JOB A: Write out the whole text on carbon dioxide removal, reproducing it word for word.
╭─ SOURCE DOCUMENT
“Carbon dioxide removal from the atmosphere allows to separate emissions control from the time and location of the actual emissions. This flexibility can be important for climate protection,” says lead-author Elmar Kriegler. “You don’t have to prevent emissions in every factory or truck, but could for instance plant grasses that suck CO2out of the air to grow – and later get processed in bioenergy plants where the CO2gets stored underground.“
In economic terms, this flexibility allows to lower costs by compensating for emissions which would be most costly to eliminate. “This means that a phase-out of global emissions by the end of the century - that we would need to hold the 2 degree line adopted by the international community - does not necessarily require to eliminate each and every source of emissions,” says Kriegler. “Decisions whether and how to protect future generations from the risks of climate change have to be made today, but the burden of achieving these targets will increase over time. The costs for future generations can be substantially reduced if carbon dioxide removal technologies become available in the long run.”
Balancing the financial burden across generations
The study now published is the first to quantify this. If bioenergy plus CCS is available, aggregate mitigation costs over the 21st century might be halved. In the absence of such a carbon dioxide removal strategy, costs for future generations rise significantly, up to a quadrupling of mitigation costs in the period of 2070 to 2090. The calculation was carried out using a computer simulation of the economic system, energy markets, and climate, covering a range of scenarios.
Options for carbon dioxide removal from the atmosphere include afforestation and chemical approaches like direct air capture of CO2 from the atmosphere or reactions of CO2 with minerals to form carbonates. But the use of biomass for energy generation combined with carbon capture and storage is less costly than chemical options, as long as sufficient biomass feedstock is available, the scientists point out.
╰─
JOB B: Put the part of the entries that opens with the line containing "Open Internal Prod" and closes with the line containing "Image resolution: width=1092", both included, into a JSON list of strings with one string per line and blank lines left out.
╭─ RECORDED INFORMATION
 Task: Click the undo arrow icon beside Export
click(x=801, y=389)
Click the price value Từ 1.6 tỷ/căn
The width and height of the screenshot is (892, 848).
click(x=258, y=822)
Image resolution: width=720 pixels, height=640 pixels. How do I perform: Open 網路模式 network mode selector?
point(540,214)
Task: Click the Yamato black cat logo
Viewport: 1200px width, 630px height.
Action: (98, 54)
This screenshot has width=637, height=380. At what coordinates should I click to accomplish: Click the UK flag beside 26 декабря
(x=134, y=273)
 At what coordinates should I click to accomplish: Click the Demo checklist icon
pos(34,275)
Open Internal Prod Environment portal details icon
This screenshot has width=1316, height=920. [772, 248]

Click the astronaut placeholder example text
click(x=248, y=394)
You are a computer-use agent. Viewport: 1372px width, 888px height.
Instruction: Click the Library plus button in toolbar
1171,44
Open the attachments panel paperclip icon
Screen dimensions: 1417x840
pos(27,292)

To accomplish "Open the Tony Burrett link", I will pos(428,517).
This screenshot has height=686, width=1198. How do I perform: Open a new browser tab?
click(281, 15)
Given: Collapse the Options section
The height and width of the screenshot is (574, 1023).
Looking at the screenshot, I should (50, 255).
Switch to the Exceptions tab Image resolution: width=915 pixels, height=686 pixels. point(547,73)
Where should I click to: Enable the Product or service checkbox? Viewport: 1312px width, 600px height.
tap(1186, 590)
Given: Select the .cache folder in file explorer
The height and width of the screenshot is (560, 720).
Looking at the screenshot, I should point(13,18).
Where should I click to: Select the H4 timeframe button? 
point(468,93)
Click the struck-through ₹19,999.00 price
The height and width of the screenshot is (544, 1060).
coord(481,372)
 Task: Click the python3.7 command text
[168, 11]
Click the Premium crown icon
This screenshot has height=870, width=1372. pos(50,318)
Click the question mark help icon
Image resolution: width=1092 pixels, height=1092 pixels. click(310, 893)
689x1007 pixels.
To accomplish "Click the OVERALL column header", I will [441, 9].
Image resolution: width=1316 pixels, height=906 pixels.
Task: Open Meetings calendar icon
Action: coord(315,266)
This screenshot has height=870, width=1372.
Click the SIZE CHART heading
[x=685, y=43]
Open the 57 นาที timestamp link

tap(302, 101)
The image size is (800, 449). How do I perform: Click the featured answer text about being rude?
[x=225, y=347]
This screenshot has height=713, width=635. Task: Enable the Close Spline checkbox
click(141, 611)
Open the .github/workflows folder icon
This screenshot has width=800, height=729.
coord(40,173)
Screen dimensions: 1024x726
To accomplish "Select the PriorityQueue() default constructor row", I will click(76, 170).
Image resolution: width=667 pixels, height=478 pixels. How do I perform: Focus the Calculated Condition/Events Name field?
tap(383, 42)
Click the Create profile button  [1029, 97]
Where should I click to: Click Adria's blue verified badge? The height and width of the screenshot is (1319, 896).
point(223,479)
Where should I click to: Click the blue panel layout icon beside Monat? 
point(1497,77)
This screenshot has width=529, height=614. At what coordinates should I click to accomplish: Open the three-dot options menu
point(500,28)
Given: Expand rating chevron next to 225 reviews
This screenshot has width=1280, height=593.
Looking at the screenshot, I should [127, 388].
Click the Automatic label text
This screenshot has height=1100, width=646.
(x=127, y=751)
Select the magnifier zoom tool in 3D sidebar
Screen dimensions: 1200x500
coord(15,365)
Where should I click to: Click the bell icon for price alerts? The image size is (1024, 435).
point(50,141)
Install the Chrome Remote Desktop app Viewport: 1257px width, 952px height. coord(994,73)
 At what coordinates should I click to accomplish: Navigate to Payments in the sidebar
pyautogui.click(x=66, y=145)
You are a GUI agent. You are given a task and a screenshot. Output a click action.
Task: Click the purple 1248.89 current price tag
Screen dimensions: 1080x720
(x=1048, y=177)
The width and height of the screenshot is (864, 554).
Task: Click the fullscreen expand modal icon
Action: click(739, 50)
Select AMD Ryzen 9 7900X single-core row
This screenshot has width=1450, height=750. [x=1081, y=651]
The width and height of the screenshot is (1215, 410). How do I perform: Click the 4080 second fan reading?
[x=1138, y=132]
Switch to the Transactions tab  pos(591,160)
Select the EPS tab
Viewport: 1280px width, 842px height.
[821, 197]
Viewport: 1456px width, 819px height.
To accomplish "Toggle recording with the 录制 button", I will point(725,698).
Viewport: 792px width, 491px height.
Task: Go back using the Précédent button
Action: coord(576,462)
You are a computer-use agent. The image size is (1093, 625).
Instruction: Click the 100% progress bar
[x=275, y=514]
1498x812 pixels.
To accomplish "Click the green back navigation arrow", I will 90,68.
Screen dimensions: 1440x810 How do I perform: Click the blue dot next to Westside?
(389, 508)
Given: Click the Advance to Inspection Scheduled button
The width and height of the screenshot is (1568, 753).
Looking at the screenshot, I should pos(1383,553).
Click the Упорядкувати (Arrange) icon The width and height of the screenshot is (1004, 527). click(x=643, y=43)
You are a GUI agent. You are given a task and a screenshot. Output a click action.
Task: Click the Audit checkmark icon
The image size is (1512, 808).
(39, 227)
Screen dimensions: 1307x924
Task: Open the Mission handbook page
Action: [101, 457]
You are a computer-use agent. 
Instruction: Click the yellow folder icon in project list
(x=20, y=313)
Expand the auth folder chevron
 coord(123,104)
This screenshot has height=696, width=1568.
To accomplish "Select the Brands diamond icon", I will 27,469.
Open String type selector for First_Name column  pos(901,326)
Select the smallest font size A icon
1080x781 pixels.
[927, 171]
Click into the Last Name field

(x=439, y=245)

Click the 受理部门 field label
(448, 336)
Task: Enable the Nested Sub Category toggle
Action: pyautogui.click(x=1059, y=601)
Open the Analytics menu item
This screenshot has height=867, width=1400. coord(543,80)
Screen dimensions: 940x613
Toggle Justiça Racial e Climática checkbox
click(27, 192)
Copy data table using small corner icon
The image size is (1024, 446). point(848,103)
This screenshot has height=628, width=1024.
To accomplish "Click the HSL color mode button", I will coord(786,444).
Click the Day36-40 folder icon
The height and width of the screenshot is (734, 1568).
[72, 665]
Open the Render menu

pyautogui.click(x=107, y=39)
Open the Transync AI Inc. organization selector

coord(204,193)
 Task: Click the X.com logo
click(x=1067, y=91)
╰─
RESPONSE A:
“Carbon dioxide removal from the atmosphere allows to separate emissions control from the time and location of the actual emissions. This flexibility can be important for climate protection,” says lead-author Elmar Kriegler. “You don’t have to prevent emissions in every factory or truck, but could for instance plant grasses that suck CO2out of the air to grow – and later get processed in bioenergy plants where the CO2gets stored underground.“
In economic terms, this flexibility allows to lower costs by compensating for emissions which would be most costly to eliminate. “This means that a phase-out of global emissions by the end of the century - that we would need to hold the 2 degree line adopted by the international community - does not necessarily require to eliminate each and every source of emissions,” says Kriegler. “Decisions whether and how to protect future generations from the risks of climate change have to be made today, but the burden of achieving these targets will increase over time. The costs for future generations can be substantially reduced if carbon dioxide removal technologies become available in the long run.”
Balancing the financial burden across generations
The study now published is the first to quantify this. If bioenergy plus CCS is available, aggregate mitigation costs over the 21st century might be halved. In the absence of such a carbon dioxide removal strategy, costs for future generations rise significantly, up to a quadrupling of mitigation costs in the period of 2070 to 2090. The calculation was carried out using a computer simulation of the economic system, energy markets, and climate, covering a range of scenarios.
Options for carbon dioxide removal from the atmosphere include afforestation and chemical approaches like direct air capture of CO2 from the atmosphere or reactions of CO2 with minerals to form carbonates. But the use of biomass for energy generation combined with carbon capture and storage is less costly than chemical options, as long as sufficient biomass feedstock is available, the scientists point out.

RESPONSE B:
[
  "Open Internal Prod Environment portal details icon",
  "This screenshot has width=1316, height=920. [772, 248]",
  "Click the astronaut placeholder example text",
  "click(x=248, y=394)",
  "You are a computer-use agent. Viewport: 1372px width, 888px height.",
  "Instruction: Click the Library plus button in toolbar",
  "1171,44",
  "Open the attachments panel paperclip icon",
  "Screen dimensions: 1417x840",
  "pos(27,292)",
  "To accomplish \"Open the Tony Burrett link\", I will pos(428,517).",
  "This screenshot has height=686, width=1198. How do I perform: Open a new browser tab?",
  "click(281, 15)",
  "Given: Collapse the Options section",
  "The height and width of the screenshot is (574, 1023).",
  "Looking at the screenshot, I should (50, 255).",
  "Switch to the Exceptions tab Image resolution: width=915 pixels, height=686 pixels. point(547,73)",
  "Where should I click to: Enable the Product or service checkbox? Viewport: 1312px width, 600px height.",
  "tap(1186, 590)",
  "Given: Select the .cache folder in file explorer",
  "The height and width of the screenshot is (560, 720).",
  "Looking at the screenshot, I should point(13,18).",
  "Where should I click to: Select the H4 timeframe button? ",
  "point(468,93)",
  "Click the struck-through ₹19,999.00 price",
  "The height and width of the screenshot is (544, 1060).",
  "coord(481,372)",
  " Task: Click the python3.7 command text",
  "[168, 11]",
  "Click the Premium crown icon",
  "This screenshot has height=870, width=1372. pos(50,318)",
  "Click the question mark help icon",
  "Image resolution: width=1092 pixels, height=1092 pixels. click(310, 893)"
]